%%
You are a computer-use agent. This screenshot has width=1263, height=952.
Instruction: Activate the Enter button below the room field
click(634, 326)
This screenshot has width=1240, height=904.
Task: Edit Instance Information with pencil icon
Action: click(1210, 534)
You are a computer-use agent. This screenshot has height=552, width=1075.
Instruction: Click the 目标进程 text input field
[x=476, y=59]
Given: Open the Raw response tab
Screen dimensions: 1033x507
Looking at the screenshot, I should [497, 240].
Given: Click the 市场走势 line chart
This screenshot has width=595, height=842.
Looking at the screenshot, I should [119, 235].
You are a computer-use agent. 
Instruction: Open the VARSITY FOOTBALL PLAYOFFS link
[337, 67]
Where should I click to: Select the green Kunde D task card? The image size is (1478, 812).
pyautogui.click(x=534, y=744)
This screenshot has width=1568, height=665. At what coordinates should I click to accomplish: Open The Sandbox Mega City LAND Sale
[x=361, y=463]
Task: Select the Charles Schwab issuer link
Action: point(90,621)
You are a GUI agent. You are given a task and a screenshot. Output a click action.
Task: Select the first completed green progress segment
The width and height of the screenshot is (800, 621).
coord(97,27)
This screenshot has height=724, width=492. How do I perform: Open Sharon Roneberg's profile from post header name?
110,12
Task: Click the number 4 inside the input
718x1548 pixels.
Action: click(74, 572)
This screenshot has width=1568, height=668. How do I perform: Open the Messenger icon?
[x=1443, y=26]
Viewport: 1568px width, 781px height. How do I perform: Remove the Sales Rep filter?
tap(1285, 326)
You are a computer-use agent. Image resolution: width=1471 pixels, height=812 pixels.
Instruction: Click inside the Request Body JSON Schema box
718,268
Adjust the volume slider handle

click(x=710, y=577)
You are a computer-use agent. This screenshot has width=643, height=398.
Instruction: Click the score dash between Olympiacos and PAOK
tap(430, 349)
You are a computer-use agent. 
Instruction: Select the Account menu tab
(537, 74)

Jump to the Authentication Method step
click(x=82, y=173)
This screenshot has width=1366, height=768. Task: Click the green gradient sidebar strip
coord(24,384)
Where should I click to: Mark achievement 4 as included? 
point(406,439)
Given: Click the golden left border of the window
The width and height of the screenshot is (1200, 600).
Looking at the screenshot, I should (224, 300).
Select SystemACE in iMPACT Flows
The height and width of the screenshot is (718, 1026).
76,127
%%
• _YOUR INSTRUCTIONS_: Return the full data above, line for line.

• _RESPONSE FOR THIS EXERCISE_:
You are a computer-use agent. This screenshot has width=1263, height=952.
Instruction: Activate the Enter button below the room field
click(634, 326)
This screenshot has width=1240, height=904.
Task: Edit Instance Information with pencil icon
Action: click(1210, 534)
You are a computer-use agent. This screenshot has height=552, width=1075.
Instruction: Click the 目标进程 text input field
[x=476, y=59]
Given: Open the Raw response tab
Screen dimensions: 1033x507
Looking at the screenshot, I should [497, 240].
Given: Click the 市场走势 line chart
This screenshot has width=595, height=842.
Looking at the screenshot, I should [119, 235].
You are a computer-use agent. 
Instruction: Open the VARSITY FOOTBALL PLAYOFFS link
[337, 67]
Where should I click to: Select the green Kunde D task card? The image size is (1478, 812).
pyautogui.click(x=534, y=744)
This screenshot has width=1568, height=665. At what coordinates should I click to accomplish: Open The Sandbox Mega City LAND Sale
[x=361, y=463]
Task: Select the Charles Schwab issuer link
Action: point(90,621)
You are a GUI agent. You are given a task and a screenshot. Output a click action.
Task: Select the first completed green progress segment
The width and height of the screenshot is (800, 621).
coord(97,27)
This screenshot has height=724, width=492. How do I perform: Open Sharon Roneberg's profile from post header name?
110,12
Task: Click the number 4 inside the input
718x1548 pixels.
Action: click(74, 572)
This screenshot has width=1568, height=668. How do I perform: Open the Messenger icon?
[x=1443, y=26]
Viewport: 1568px width, 781px height. How do I perform: Remove the Sales Rep filter?
tap(1285, 326)
You are a computer-use agent. Image resolution: width=1471 pixels, height=812 pixels.
Instruction: Click inside the Request Body JSON Schema box
718,268
Adjust the volume slider handle

click(x=710, y=577)
You are a computer-use agent. This screenshot has width=643, height=398.
Instruction: Click the score dash between Olympiacos and PAOK
tap(430, 349)
You are a computer-use agent. 
Instruction: Select the Account menu tab
(537, 74)

Jump to the Authentication Method step
click(x=82, y=173)
This screenshot has width=1366, height=768. Task: Click the green gradient sidebar strip
coord(24,384)
Where should I click to: Mark achievement 4 as included? 
point(406,439)
Given: Click the golden left border of the window
The width and height of the screenshot is (1200, 600).
Looking at the screenshot, I should (224, 300).
Select SystemACE in iMPACT Flows
The height and width of the screenshot is (718, 1026).
76,127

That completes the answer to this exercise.